Frank Zappa singles chronology
| "Bobby Brown (Goes Down)" (1979) | "Joe's Garage" (1979) | "Stick It Out" (1979) |

Official audio
- "Joe's Garage" on YouTube

= Joe's Garage (song) =

"Joe's Garage" is a single on Frank Zappa's 1979 album Joe's Garage Act I. After the introductory track, "The Central Scrutinizer", this song begins the story of Joe's Garage. Although it only charted in Norway and Sweden (where it was a top 20 hit in both countries), it was one of Zappa's songs which had the most airplay on American FM radio, at the time still album-centered. The song was played in concert from 1980 to 1988 along with the song "Why Does it Hurt When I Pee?" in all tours of Zappa's after the single's release. The single version of the song lacks many of the special effects that the album version contains.

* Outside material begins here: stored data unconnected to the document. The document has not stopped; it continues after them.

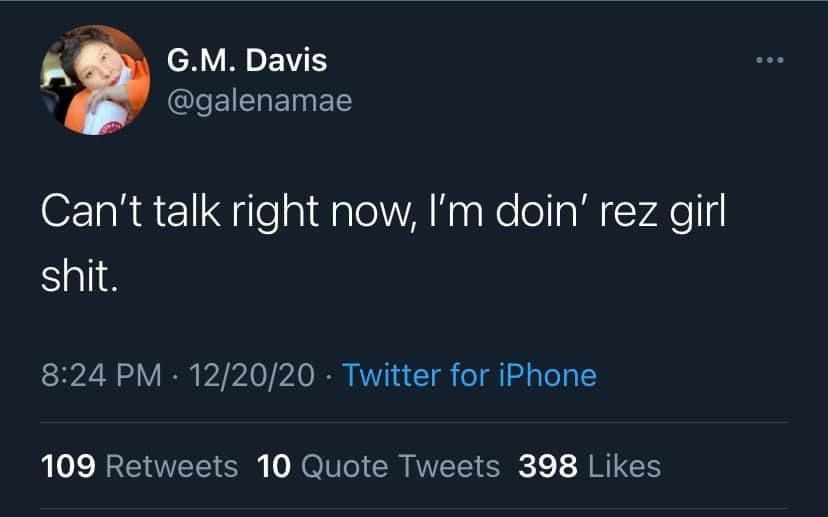
Task: View the 109 Retweets list
Action: click(x=139, y=466)
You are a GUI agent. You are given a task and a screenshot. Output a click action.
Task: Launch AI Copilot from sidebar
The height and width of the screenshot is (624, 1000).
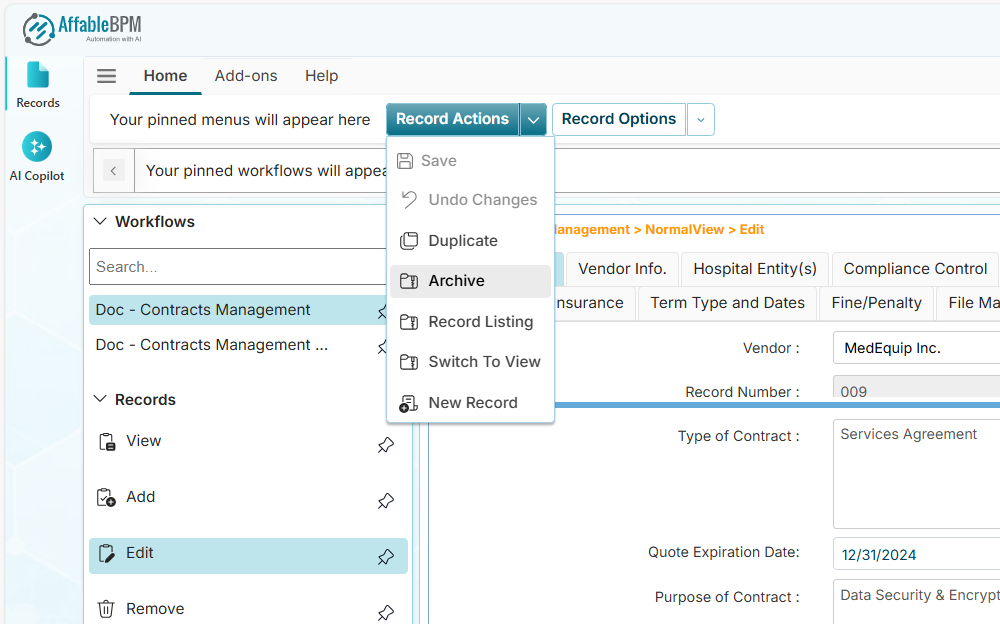point(37,156)
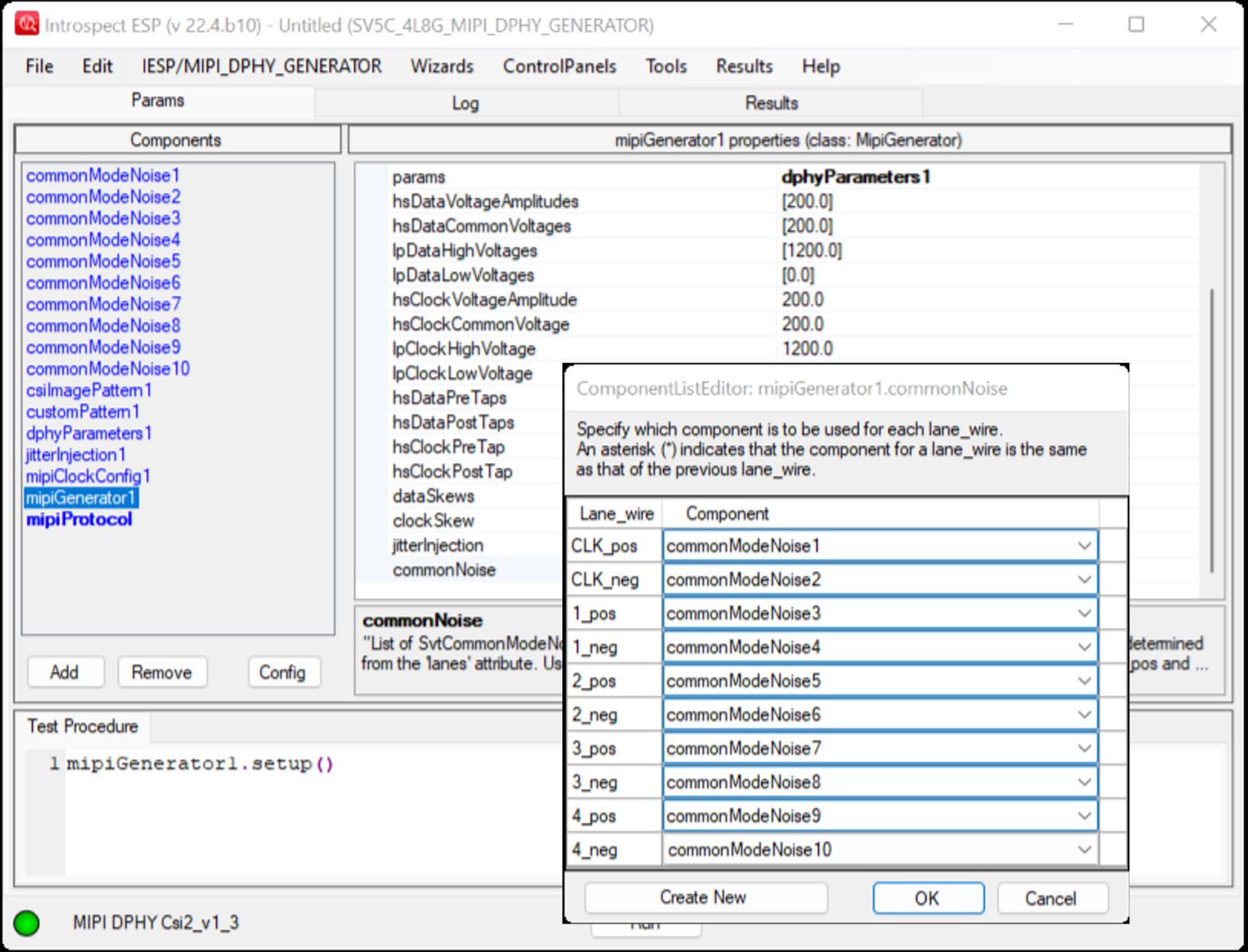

The single version of "Joe's Garage" was put onto Zappa's best-of Strictly Commercial.

==The story==
The song introduces the main character Joe and another band member, Larry Fanoga. It explains that Joe, Larry, and their friends were in a band together in Joe's garage, in Canoga Park, Los Angeles, and would play the same simple, repetitive three-chord song. This was a mocking commentary on many garage and punk bands of the era. They started to play this one song in a go go bar and eventually their repetitive music became well enough known where they were offered a record deal, but when the promised "good times" never materialized, the band abruptly broke up. The song then flashes back to the band playing a distorted parody of their song in the garage at a loud and annoying volume, much to the chagrin of Joe's mother and a complaining neighbor.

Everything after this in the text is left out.